Non-cash interest expense related to debt discount amortization and accretion of end of term fees was $0.1 million, $0.2 million, and $0.2 million for the year ended December 31, 2019, 2018, and 2017, respectively.

The Company assessed all terms and features of the Loan Agreement and the subsequent amendments in order to identify any potential embedded features that would require bifurcation. As part of this analysis, the Company assessed the economic characteristics and risks of the debt. The Company determined that all features of the Loan Agreement and the subsequent amendments are either clearly and closely associated with a debt host or have a de minimis fair value and, as such, do not require separate accounting as a derivative liability. The Company assessed each amendment under ASC 470‑50 Debt – Modifications and Extinguishments and concluded that all of the amendments constituted modifications. The Company also assessed whether the amendments represented a troubled debt restructuring and concluded they did not. The Company accounted for each of the amendments to the Loan Agreement as a modification of its debt and the unamortized discount and issuance costs related to the prior debt are amortized over the modified term of the new debt.
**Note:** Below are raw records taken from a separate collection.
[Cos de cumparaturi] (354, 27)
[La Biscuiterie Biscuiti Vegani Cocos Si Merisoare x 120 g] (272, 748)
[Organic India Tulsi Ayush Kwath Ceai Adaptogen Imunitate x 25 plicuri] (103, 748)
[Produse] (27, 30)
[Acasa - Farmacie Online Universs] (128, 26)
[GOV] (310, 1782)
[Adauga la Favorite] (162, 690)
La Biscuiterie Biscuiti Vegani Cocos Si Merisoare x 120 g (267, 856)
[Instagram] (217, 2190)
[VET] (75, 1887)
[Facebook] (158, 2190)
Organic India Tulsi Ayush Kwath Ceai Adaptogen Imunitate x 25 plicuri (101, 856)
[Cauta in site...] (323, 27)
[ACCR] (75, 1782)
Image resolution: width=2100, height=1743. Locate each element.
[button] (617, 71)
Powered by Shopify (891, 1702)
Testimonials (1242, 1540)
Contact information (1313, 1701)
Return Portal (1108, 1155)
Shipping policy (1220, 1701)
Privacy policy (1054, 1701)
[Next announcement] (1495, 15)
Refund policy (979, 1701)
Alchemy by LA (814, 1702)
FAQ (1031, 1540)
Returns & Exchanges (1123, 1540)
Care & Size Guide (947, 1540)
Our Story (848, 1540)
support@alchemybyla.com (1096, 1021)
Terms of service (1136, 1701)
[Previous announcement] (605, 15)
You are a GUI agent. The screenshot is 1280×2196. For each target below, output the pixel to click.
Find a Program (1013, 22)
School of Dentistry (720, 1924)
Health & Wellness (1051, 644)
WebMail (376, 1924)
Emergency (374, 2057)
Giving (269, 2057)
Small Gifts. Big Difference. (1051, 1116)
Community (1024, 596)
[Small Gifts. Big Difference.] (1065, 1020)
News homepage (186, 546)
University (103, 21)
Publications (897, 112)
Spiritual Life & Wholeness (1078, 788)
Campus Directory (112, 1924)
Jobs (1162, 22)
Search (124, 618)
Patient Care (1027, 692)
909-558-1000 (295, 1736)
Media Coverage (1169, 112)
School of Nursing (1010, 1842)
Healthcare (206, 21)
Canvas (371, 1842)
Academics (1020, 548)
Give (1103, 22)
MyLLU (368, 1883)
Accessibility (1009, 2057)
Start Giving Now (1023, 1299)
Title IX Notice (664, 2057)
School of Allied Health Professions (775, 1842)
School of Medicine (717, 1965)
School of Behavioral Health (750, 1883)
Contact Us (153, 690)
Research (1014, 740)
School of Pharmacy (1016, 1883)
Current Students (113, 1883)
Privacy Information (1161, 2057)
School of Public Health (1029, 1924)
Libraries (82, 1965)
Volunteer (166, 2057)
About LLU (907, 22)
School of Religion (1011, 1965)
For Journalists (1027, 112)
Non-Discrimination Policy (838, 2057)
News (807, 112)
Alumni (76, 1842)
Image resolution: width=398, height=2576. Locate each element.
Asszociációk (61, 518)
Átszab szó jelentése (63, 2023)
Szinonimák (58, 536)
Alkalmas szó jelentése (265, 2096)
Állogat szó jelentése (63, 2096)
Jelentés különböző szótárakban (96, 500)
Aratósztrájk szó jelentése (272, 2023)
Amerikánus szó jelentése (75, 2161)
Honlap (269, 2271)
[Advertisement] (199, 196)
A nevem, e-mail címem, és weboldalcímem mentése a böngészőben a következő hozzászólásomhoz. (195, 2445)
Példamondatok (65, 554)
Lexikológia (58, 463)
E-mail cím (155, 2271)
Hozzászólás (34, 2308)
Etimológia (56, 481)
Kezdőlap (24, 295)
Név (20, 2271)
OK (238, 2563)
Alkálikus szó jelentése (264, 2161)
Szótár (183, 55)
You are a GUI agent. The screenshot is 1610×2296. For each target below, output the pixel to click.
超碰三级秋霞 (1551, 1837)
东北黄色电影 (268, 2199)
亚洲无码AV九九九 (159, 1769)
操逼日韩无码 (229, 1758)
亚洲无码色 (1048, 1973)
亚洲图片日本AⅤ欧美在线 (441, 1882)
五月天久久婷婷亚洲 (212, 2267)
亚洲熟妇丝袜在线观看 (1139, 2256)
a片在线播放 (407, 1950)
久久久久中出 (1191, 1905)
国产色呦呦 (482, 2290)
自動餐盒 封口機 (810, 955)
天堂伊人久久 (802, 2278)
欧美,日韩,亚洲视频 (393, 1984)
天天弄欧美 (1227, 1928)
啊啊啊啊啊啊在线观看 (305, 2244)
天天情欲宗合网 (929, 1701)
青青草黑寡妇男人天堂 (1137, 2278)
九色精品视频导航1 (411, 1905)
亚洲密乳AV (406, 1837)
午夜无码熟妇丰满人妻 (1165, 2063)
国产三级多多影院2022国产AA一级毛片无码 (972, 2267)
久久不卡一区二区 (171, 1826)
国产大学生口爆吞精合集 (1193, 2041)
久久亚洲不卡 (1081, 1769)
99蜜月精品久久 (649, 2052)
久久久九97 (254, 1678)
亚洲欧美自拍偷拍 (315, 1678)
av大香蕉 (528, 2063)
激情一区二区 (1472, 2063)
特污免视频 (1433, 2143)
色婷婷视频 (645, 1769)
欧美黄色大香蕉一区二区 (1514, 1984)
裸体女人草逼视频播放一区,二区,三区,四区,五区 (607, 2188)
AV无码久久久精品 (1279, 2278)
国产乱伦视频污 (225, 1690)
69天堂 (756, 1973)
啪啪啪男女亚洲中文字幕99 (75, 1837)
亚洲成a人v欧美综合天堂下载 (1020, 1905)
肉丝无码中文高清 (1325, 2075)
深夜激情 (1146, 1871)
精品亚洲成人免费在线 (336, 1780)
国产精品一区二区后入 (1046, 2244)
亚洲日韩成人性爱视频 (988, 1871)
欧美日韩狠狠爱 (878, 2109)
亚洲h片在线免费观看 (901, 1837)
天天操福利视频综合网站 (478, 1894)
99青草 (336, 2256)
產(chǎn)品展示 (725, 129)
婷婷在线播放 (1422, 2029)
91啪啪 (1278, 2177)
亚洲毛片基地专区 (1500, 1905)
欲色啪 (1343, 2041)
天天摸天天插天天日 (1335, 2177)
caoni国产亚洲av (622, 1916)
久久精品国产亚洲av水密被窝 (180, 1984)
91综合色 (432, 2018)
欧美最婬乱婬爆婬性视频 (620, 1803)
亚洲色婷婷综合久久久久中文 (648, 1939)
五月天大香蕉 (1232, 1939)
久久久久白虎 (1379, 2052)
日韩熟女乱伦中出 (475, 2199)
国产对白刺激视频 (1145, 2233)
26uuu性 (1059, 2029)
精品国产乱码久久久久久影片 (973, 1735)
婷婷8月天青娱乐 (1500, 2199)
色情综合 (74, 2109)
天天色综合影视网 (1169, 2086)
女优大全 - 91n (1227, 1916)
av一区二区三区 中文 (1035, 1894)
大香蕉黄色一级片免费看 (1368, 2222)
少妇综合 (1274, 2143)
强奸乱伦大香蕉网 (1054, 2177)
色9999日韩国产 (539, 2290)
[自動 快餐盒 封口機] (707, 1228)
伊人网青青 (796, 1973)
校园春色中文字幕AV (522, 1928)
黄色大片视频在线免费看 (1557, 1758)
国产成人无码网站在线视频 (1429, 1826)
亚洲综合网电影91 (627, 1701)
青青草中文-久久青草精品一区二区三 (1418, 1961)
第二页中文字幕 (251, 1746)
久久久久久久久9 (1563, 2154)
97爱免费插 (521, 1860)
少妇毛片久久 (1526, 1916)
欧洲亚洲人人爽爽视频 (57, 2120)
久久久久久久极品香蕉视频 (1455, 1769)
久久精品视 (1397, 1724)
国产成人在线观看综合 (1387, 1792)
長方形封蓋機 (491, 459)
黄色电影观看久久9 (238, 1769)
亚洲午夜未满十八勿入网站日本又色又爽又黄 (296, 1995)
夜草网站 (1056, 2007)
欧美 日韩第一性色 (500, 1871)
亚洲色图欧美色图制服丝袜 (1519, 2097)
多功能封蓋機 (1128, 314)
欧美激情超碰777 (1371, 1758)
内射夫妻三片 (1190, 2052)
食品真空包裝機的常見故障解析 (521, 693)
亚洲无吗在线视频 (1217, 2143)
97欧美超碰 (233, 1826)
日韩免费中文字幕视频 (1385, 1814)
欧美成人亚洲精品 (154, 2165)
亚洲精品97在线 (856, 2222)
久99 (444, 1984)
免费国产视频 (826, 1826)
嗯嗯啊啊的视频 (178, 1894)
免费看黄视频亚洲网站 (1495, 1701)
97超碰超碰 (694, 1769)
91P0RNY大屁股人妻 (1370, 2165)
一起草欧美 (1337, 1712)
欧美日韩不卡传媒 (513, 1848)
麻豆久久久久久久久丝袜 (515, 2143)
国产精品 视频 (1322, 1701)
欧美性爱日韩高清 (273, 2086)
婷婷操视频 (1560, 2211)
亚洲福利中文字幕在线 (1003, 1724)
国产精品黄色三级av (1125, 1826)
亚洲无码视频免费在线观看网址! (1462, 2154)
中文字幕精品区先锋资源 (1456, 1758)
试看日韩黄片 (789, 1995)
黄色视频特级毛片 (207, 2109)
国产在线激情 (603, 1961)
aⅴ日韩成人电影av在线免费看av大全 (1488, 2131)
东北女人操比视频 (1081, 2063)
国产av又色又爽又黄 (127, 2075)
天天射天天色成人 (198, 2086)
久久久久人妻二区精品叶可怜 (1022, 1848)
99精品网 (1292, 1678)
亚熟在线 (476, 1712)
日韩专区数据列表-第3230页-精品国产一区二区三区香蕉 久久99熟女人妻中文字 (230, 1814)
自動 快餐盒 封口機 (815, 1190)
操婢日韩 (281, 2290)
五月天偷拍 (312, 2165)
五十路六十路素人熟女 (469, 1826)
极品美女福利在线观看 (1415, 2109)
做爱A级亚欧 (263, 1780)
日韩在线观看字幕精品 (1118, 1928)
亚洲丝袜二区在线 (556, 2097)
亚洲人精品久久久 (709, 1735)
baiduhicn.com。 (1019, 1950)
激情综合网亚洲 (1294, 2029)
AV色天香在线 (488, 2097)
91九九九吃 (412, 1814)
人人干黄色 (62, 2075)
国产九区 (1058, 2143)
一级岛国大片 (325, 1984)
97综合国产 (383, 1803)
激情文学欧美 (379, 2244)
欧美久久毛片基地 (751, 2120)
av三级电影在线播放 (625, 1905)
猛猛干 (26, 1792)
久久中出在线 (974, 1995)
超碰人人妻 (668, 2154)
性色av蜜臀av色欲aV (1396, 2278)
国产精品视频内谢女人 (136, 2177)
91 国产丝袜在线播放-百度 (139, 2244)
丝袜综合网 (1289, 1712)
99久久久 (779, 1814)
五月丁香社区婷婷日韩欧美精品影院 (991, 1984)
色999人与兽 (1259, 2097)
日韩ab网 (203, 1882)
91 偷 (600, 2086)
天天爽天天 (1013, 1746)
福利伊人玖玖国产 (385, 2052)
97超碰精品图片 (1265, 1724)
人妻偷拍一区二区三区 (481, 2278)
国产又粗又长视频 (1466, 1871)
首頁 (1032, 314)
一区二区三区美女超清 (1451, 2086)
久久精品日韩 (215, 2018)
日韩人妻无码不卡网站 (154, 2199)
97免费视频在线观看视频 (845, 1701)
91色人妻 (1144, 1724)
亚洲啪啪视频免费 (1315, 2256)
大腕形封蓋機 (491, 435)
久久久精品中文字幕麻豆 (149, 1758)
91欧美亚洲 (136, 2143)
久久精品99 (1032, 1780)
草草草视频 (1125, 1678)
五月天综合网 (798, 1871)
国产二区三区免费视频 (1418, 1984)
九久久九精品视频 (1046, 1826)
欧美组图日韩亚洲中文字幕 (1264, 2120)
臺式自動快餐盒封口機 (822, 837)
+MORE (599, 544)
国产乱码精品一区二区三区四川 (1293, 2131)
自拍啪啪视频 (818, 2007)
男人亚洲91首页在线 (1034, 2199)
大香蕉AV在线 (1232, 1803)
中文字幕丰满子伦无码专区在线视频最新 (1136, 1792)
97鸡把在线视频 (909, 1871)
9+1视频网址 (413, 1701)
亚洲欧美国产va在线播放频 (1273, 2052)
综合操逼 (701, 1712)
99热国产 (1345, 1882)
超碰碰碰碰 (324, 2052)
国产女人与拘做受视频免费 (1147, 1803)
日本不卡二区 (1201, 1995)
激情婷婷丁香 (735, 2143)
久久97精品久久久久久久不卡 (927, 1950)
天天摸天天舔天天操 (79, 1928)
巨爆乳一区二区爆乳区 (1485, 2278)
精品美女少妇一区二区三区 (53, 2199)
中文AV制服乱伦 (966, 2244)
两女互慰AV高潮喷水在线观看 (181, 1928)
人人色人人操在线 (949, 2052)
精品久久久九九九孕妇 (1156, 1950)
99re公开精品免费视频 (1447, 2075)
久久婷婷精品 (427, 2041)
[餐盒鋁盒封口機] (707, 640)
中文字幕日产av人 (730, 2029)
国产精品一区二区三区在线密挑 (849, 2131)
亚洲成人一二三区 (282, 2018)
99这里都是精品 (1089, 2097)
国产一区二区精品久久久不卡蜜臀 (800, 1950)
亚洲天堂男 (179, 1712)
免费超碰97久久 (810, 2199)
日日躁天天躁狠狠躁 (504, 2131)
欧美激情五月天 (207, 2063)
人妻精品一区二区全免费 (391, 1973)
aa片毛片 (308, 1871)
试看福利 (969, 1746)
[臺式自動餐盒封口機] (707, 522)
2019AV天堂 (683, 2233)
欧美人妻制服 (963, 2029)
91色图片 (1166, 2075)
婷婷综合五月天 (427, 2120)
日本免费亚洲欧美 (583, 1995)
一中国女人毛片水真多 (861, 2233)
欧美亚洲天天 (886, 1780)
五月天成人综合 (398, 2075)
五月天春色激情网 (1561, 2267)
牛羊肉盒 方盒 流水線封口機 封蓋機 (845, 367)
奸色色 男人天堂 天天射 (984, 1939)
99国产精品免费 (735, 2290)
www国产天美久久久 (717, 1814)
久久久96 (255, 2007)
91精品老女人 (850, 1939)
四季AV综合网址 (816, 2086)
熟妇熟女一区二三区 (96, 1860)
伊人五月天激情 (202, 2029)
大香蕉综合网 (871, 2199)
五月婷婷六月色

The Loan Agreement and the subsequent amendments contain negative covenants restricting the Company’s activities, including limitations on dispositions, mergers or acquisitions, incurring indebtedness or liens, paying dividends or making investments and certain other business transactions. There are no financial covenants associated with the Loan Agreement and the subsequent amendments. The obligations under the Loan Agreement and subsequent amendments are subject to acceleration upon the occurrence of specified events of default, including a material adverse change in the Company’s business, operations or financial or other condition. The Company has determined that the risk of subjective acceleration under the material adverse events clause is not probable and therefore has classified the outstanding principal in current and long-term liabilities based on scheduled principal payments.